_EXERCISE_
An exact repetition of every entry, with no images, is the required answer.

======== DATASET RECORDS

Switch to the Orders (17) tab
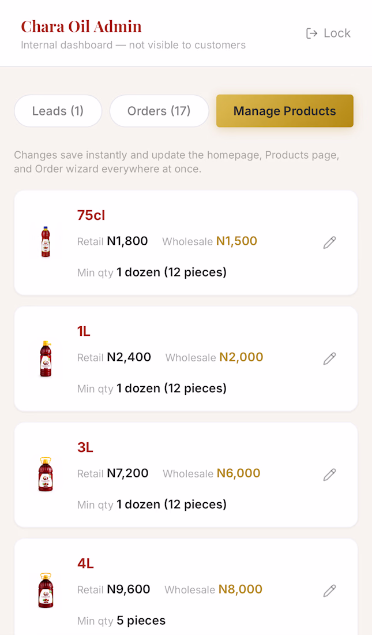The height and width of the screenshot is (635, 372). (159, 111)
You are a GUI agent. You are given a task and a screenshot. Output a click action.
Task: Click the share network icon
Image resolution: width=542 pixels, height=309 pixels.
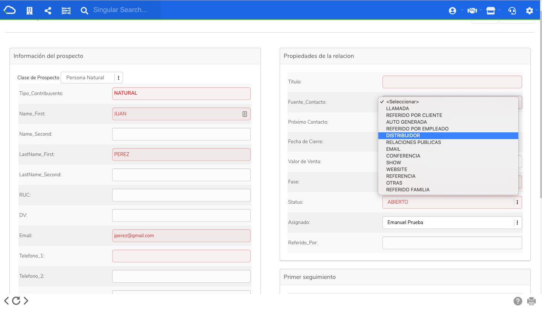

================

_ANSWER SPACE_
Switch to the Orders (17) tab
The height and width of the screenshot is (635, 372). (159, 111)
You are a GUI agent. You are given a task and a screenshot. Output a click action.
Task: Click the share network icon
Image resolution: width=542 pixels, height=309 pixels.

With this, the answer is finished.